Return the rows verbatim, starting at the very first line and ending at the line that contains "pos(315,441)", with both of those lines included. Leave the pictures out of your copy.

***** PROVIDED RECORDS

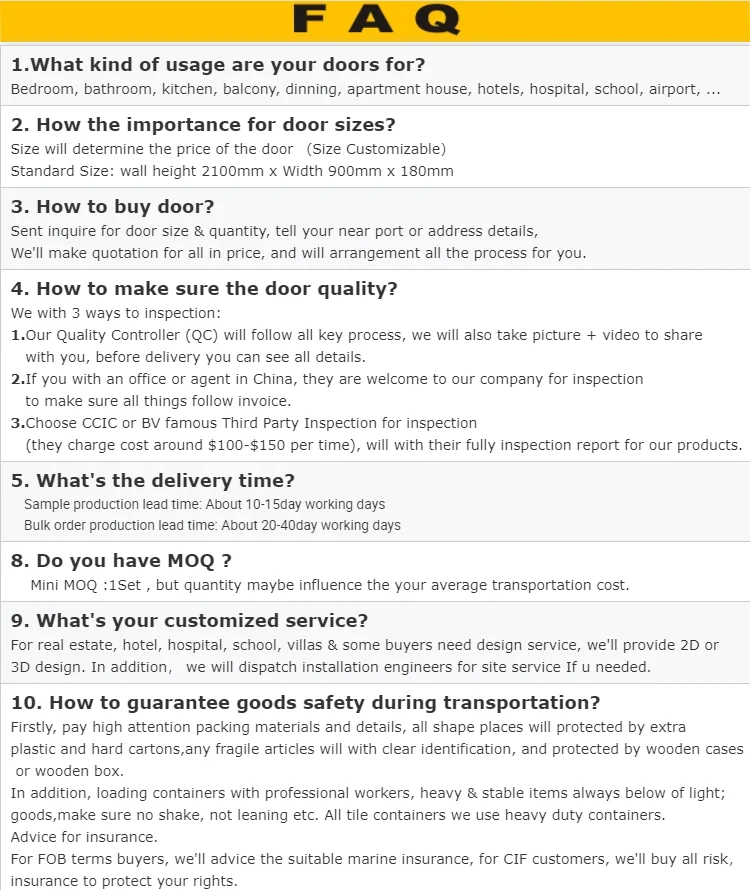Click the bulk order production lead time line
Image resolution: width=750 pixels, height=890 pixels.
coord(212,525)
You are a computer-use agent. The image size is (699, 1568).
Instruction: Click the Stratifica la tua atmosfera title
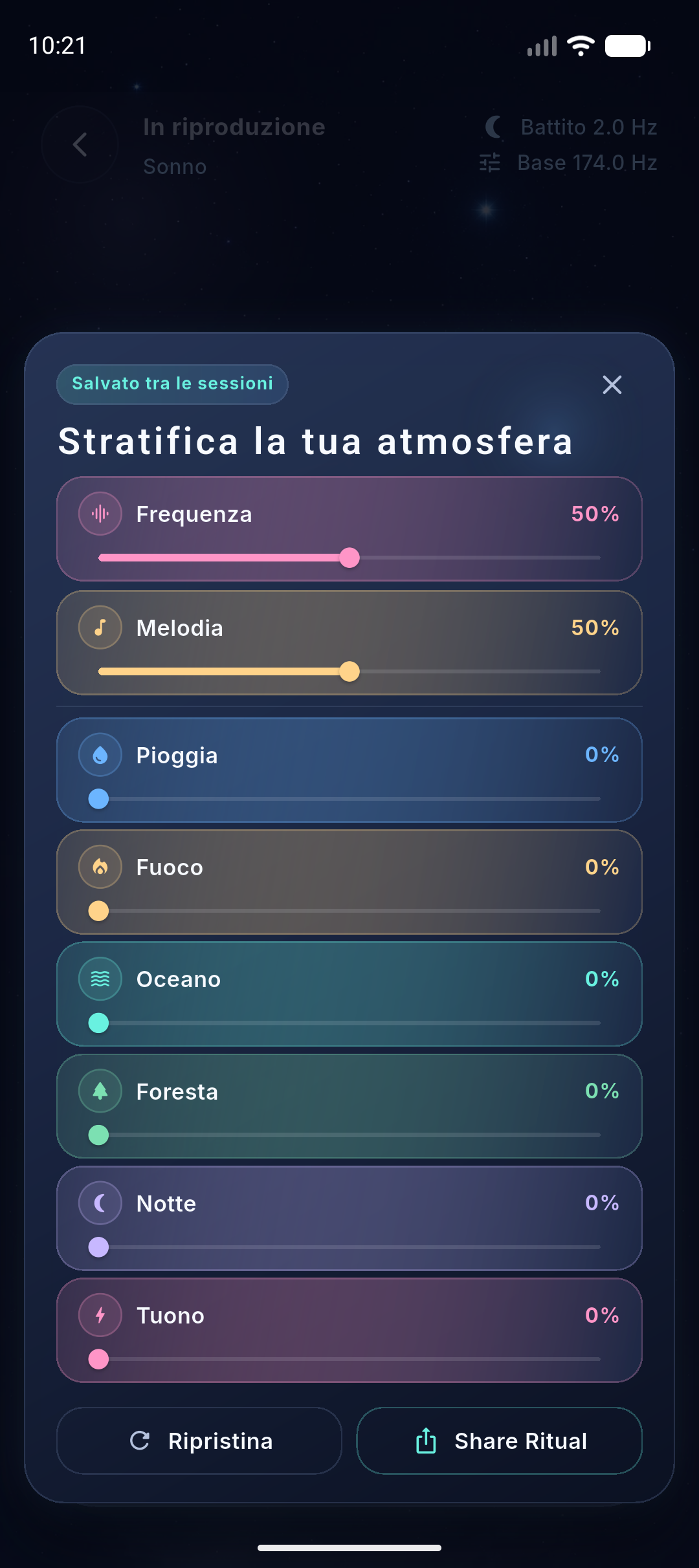pos(315,441)
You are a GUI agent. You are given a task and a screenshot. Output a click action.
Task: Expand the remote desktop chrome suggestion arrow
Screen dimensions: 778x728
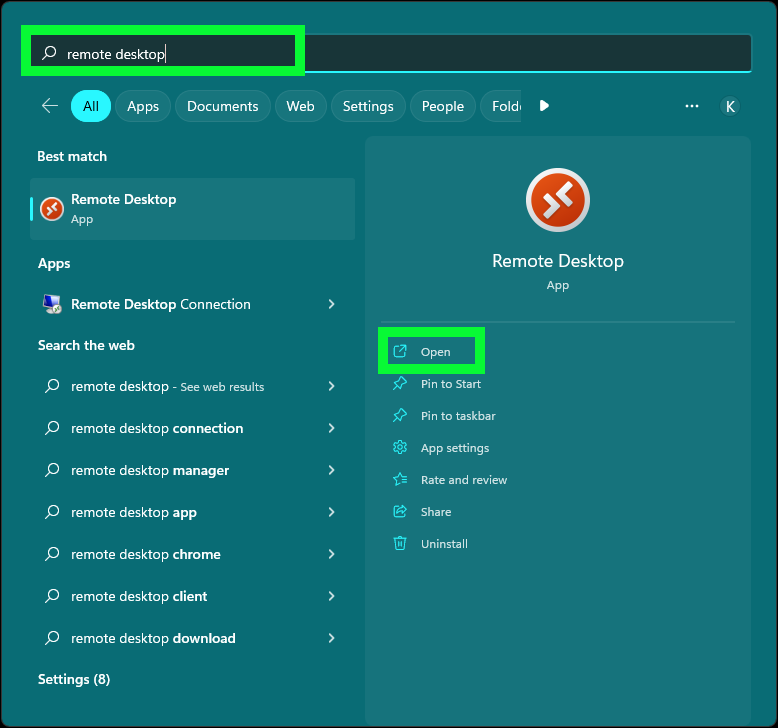pos(332,554)
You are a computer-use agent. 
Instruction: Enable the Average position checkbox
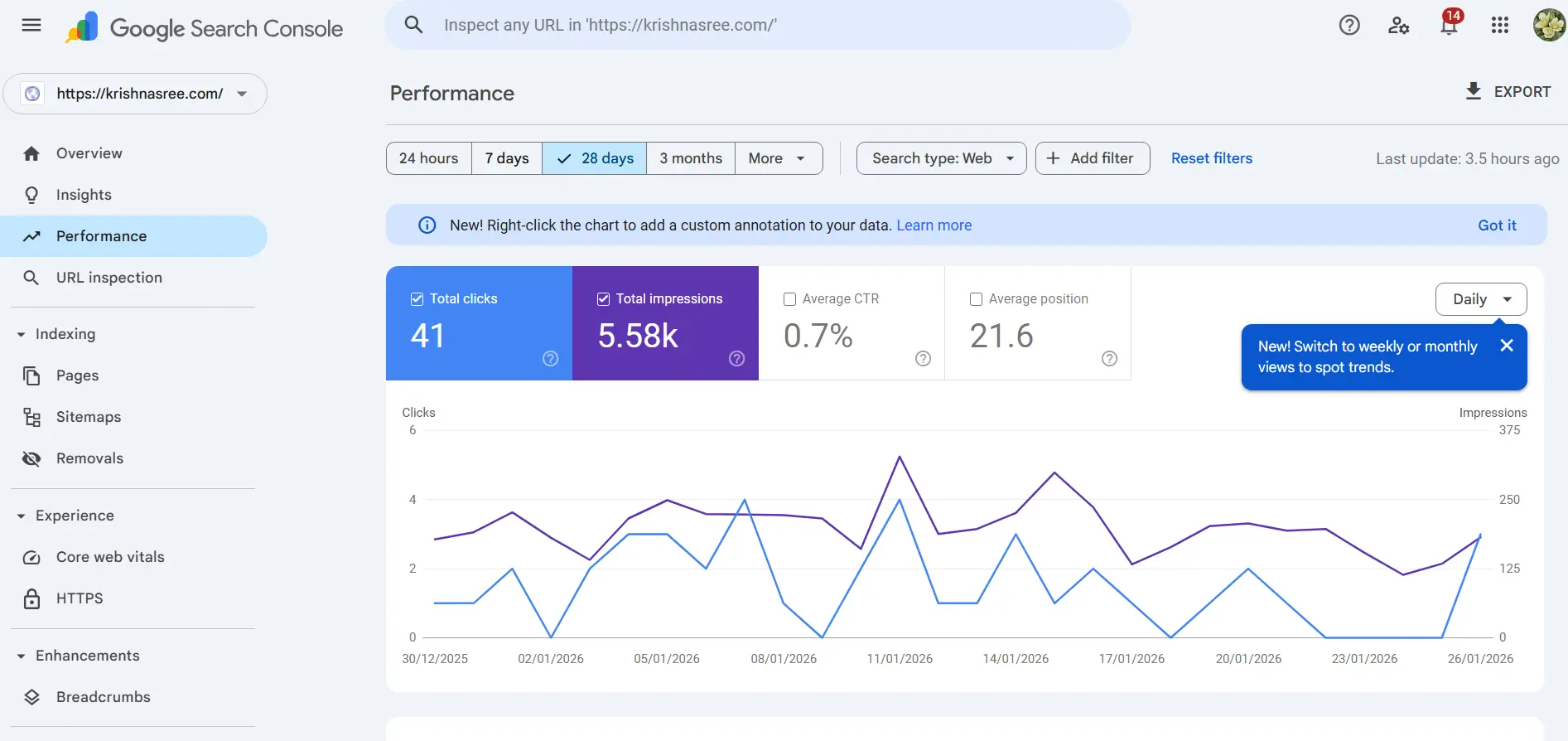click(x=976, y=299)
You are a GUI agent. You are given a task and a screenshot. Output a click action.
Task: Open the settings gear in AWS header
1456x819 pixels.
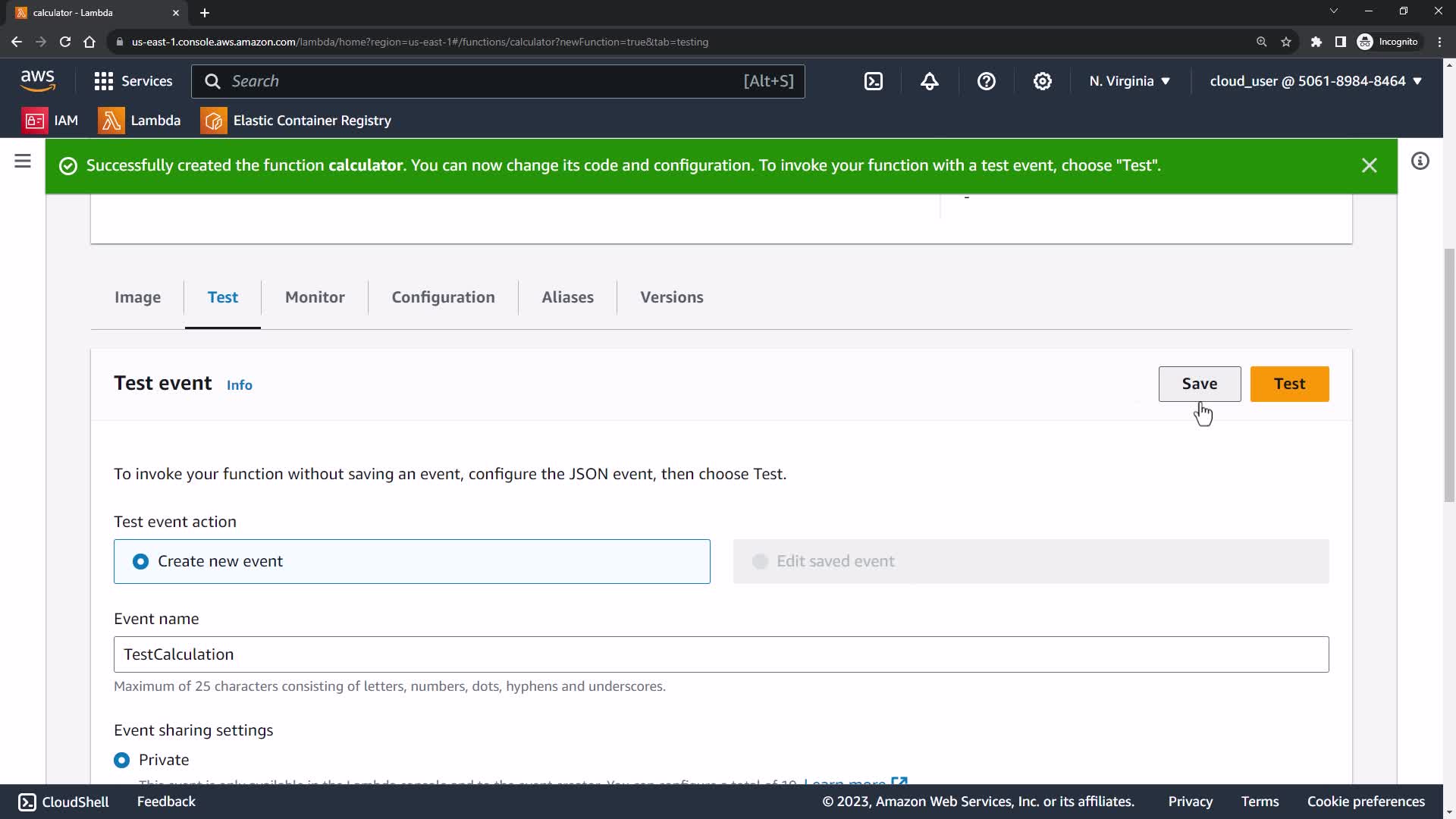pyautogui.click(x=1043, y=81)
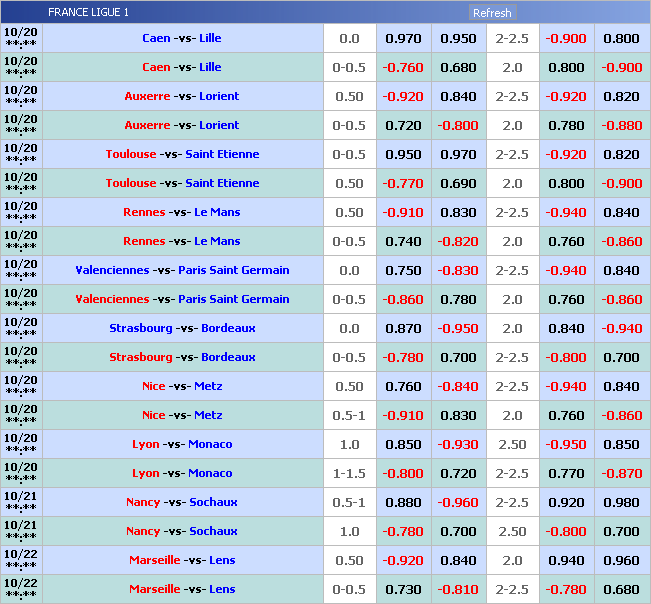Click the Refresh button

492,13
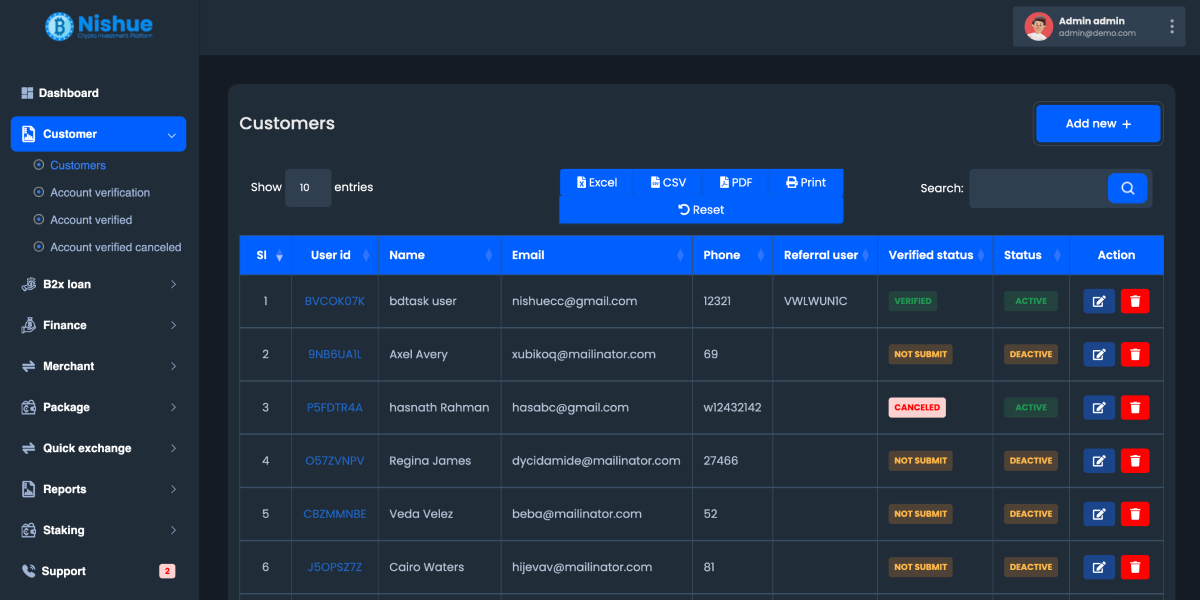1200x600 pixels.
Task: Open user profile link BVCOK07K
Action: (x=335, y=300)
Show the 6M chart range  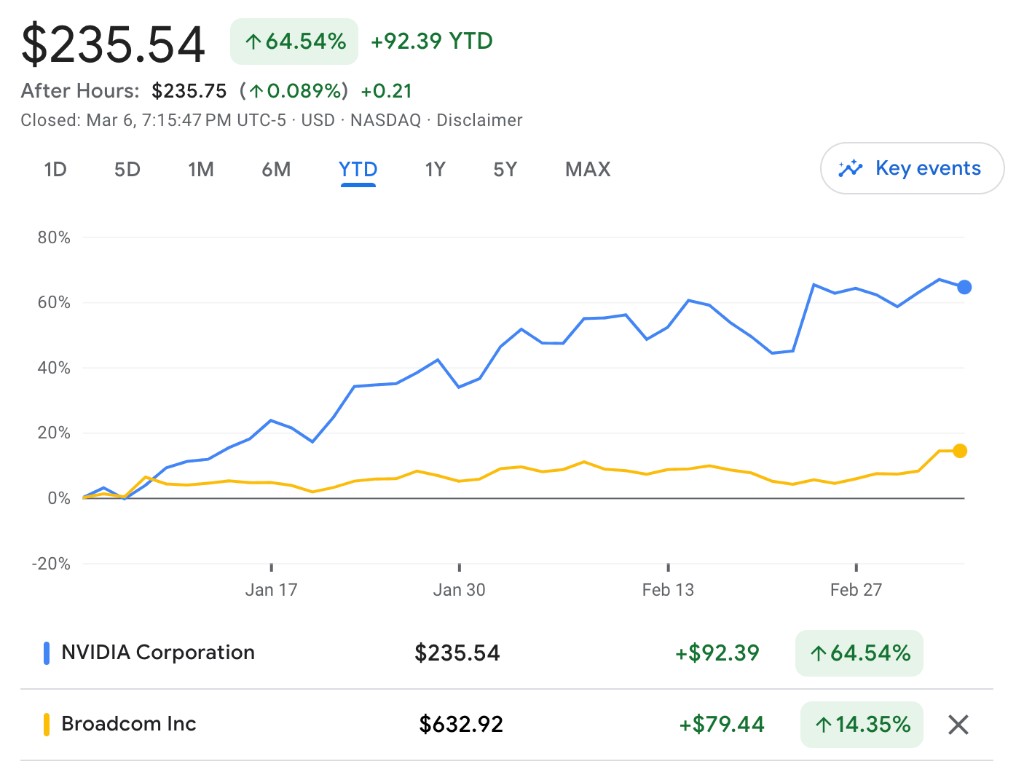(x=276, y=170)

**********

### RESULT BELOW
Click the bulk order production lead time line
Image resolution: width=750 pixels, height=890 pixels.
coord(212,525)
You are a computer-use agent. The image size is (699, 1568).
Instruction: Click the Stratifica la tua atmosfera title
pos(315,441)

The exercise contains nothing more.